During pregnancy, a baby gets all of the oxygen he or she needs from the mother, through the placenta. The baby’s blood mostly skips over its own lungs. The blood vessels going to the baby’s lungs (pulmonary vessels) are closed.

When the baby is born and takes the first breath, the pulmonary vessels should open up and start flowing blood through the lungs. This allows the baby to get oxygen for the brain and the rest of the body.

With PPHN, the blood vessels to the baby’s lungs do not open up fully. The closed blood vessels cause too much blood to skip the lungs. This means that the brain and the body may not get enough oxygen. There is too much pressure in the blood vessels to the lungs (pulmonary hypertension). The high pressure can hurt the baby’s heart and lungs.
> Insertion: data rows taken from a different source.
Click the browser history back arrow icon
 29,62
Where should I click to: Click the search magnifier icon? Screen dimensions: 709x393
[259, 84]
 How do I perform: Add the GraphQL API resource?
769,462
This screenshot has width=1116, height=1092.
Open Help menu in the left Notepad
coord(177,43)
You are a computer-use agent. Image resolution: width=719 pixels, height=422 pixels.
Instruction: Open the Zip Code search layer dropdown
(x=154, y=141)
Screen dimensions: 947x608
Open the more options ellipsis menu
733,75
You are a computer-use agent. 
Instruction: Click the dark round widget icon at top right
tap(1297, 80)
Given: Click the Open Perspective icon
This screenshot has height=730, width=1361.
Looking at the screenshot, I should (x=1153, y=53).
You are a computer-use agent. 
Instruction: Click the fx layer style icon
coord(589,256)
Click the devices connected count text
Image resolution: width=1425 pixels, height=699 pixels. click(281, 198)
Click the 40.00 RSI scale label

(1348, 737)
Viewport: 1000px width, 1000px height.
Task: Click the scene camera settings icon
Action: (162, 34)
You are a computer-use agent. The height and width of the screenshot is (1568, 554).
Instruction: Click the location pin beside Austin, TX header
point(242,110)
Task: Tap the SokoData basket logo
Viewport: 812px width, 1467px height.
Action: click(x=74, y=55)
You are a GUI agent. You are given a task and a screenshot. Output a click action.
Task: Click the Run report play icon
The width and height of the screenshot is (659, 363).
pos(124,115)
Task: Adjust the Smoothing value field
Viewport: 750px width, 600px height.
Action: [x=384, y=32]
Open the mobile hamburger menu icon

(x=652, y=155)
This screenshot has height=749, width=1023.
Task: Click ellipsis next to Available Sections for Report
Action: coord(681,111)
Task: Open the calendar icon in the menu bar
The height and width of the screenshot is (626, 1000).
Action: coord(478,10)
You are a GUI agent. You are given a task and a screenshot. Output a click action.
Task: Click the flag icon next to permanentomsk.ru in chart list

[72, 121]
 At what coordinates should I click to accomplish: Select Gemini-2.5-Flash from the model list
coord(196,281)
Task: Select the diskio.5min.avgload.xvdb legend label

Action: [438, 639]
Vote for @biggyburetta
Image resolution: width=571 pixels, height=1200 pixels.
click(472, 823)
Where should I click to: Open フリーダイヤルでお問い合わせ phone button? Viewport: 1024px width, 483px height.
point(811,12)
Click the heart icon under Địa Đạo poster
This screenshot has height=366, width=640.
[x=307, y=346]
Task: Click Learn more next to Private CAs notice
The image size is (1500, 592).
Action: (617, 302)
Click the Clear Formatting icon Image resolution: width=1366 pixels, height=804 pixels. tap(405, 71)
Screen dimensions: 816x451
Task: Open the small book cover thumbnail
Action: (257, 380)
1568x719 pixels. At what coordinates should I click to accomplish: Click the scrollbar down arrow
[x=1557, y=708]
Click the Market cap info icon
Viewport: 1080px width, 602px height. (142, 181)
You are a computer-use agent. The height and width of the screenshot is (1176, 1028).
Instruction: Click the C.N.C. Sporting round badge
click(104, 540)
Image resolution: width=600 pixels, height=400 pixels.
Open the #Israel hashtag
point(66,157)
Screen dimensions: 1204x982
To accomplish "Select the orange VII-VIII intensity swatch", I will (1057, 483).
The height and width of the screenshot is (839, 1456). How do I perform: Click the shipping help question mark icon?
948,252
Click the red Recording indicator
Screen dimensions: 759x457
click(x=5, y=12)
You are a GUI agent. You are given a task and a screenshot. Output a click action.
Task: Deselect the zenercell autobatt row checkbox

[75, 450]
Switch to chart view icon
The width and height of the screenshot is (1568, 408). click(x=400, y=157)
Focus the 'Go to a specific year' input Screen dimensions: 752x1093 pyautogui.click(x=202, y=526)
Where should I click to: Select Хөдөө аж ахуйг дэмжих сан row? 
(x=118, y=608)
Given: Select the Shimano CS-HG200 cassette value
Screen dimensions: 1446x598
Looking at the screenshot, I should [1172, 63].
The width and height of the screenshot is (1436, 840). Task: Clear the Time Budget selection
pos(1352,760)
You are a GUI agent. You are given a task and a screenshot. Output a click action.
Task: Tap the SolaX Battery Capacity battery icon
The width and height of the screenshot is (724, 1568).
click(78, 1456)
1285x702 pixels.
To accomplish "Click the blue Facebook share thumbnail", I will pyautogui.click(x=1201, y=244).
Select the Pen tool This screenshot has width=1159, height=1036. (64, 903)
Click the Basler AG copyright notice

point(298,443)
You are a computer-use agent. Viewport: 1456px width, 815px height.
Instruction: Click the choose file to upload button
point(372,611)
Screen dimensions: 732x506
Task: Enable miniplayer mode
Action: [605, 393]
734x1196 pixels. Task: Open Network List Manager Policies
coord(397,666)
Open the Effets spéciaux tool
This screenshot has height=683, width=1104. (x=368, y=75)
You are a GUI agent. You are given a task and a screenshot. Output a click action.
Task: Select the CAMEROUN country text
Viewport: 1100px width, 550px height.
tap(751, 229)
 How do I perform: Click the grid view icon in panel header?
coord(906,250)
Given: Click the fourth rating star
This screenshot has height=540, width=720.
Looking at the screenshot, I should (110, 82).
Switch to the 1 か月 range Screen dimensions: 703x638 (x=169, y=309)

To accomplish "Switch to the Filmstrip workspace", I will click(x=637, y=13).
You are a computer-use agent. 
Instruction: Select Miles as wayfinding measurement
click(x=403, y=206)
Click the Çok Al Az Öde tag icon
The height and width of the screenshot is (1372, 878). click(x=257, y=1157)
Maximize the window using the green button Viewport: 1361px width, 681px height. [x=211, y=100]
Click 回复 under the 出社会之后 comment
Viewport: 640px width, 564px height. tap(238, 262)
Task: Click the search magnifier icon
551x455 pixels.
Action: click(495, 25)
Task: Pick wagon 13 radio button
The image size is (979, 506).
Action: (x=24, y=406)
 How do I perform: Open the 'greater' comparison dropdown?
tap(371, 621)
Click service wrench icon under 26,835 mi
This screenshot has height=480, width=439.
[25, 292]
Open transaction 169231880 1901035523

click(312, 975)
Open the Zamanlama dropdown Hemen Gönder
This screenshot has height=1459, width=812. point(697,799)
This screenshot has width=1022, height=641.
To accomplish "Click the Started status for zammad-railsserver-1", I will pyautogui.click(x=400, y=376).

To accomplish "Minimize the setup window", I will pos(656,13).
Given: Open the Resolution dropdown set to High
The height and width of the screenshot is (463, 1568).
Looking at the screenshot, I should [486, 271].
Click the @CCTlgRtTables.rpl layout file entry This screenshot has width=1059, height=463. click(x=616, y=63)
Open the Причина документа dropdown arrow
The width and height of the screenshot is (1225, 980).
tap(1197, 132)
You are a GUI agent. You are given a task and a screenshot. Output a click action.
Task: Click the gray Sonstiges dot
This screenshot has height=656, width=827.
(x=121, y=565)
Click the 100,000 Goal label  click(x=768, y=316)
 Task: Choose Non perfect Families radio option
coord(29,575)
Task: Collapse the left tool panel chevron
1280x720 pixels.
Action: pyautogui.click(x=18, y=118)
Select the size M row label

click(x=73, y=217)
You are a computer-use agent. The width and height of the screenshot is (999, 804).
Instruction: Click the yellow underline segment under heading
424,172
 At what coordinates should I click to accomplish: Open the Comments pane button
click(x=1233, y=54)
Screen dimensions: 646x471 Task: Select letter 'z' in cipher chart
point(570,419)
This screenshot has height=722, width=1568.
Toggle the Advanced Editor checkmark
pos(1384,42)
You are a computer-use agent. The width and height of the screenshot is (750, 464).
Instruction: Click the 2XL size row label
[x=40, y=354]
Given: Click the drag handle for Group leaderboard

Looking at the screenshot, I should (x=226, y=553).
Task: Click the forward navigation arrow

The cause of PPHN is not known. The risk is increased if the baby has:

  • Meconium aspiration (breathes in his or her own bowel movements before birth)
  • Lack of oxygen before or during birth
  • Infection in the lungs or blood
  • Abnormal development of the heart or lungs

Signs and Symptoms

The baby will have problems breathing and show signs of low oxygen at birth or in the first hours after birth.

  • Fast breathing and fast heart rate
  • Grunting or moaning when breathing
  • Retractions (the skin between and under the ribs pulls in during fast and hard breathing)
  • Blue color of the lips or around the mouth or blue hands and feet (cyanosis)
  • Low blood oxygen levels, even after getting oxygen
  • Low blood pressure


The doctor may do the following tests to diagnose PPHN.

  • Echocardiogram (ECG). This test uses sound waves to make a picture of the heart and blood vessels. It will show how the blood flows through the body.
  • X-Rays. A camera takes a picture of the lungs and can also see if the heart is too large.
  • Blood tests. Changes in the number of blood cells and in the level of chemicals in the body. This helps to tell how well the infant can use oxygen or if there is an infection.
  • Pulse Oximeter. This checks how much oxygen is in the baby’s blood.


The goal of treatment is to increase oxygen levels in the blood, open the blood vessels in the lungs and maintain a normal blood pressure.

Oxygen is given by:

  • Nasal cannula. A small tube with prongs is placed in the nostrils.
  • CPAP (Continuous Positive Air Pressure). This machine gently pushes air or oxygen into the lungs.
  • Ventilator. This machine will breathe for your baby until the baby can breathe on his or her own. A breathing tube is put down the infant’s windpipe. This is called intubation (in too BAY shun). The breathing tube is then hooked up to the ventilator. The ventilator is set to give the infant even and regular breaths.
  • High frequency oscillation ventilation. This is a special type of ventilator. It can deliver rapid, short bursts of air through a breathing tube.


  • Blood pressure medicine to keep the blood pressure at the right level
  • Antibiotics to treat or prevent infection
  • Sedation medicine to help your baby rest and stay calm. When the baby is calm, the machines that give him oxygen can work better and he may need to use less.
  • Surfactant to help the lungs work better. Surfactant allows the lungs to use oxygen and get rid of carbon dioxide. It is given to the baby through a breathing tube.

If PPHN is Severe and Life-threatening:

When other treatments fail, very severe PPHN may be treated with:

  • Nitric oxide. This is a gas that helps expand the blood vessels in the lungs.
  • Extracorporeal membrane oxygenation (ECMO). With ECMO, the baby’s blood is pumped through an artificial lung. It puts oxygen directly into the blood (and takes out carbon dioxide) before pumping the blood back into the baby. See Helping Hand HHII-90, ECMO (Extra Corporeal Membrane Oxygenation). If ECMO is needed, your baby’s doctor will discuss this procedure with you and answer your questions.